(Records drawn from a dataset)
============
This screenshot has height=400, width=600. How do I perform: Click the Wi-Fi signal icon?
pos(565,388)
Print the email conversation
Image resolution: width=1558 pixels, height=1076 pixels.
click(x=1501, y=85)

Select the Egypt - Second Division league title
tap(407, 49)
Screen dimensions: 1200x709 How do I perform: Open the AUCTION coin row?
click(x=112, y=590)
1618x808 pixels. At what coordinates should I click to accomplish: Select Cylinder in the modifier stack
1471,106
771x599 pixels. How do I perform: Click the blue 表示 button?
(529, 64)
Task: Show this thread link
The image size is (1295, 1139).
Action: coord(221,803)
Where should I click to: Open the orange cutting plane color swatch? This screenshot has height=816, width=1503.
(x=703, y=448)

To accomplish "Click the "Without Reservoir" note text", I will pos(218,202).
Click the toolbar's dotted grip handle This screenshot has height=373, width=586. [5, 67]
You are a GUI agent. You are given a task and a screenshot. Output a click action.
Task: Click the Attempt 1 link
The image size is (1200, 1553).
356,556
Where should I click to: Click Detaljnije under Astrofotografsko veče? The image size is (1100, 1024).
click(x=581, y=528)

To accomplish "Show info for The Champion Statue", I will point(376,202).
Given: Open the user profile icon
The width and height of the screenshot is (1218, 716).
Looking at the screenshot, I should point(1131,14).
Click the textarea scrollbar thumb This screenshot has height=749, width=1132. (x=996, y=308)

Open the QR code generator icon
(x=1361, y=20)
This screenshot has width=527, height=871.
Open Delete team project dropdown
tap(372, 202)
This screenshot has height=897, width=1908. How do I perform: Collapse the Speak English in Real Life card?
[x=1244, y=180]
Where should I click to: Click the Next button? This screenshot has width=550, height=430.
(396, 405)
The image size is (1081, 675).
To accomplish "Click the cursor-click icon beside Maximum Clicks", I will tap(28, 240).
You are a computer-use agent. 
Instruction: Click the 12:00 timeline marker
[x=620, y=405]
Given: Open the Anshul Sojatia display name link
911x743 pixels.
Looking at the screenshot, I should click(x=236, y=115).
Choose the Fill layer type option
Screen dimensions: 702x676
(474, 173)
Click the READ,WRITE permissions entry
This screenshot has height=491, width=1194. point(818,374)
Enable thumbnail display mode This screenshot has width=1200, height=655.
============
#### [EXERCISE DETAILS]
Across the data, pull every line containing the string "link".

#### [SOLUTION TO THIS EXERCISE]
Task: Show this thread link
Task: Click the Attempt 1 link
Given: Open the Anshul Sojatia display name link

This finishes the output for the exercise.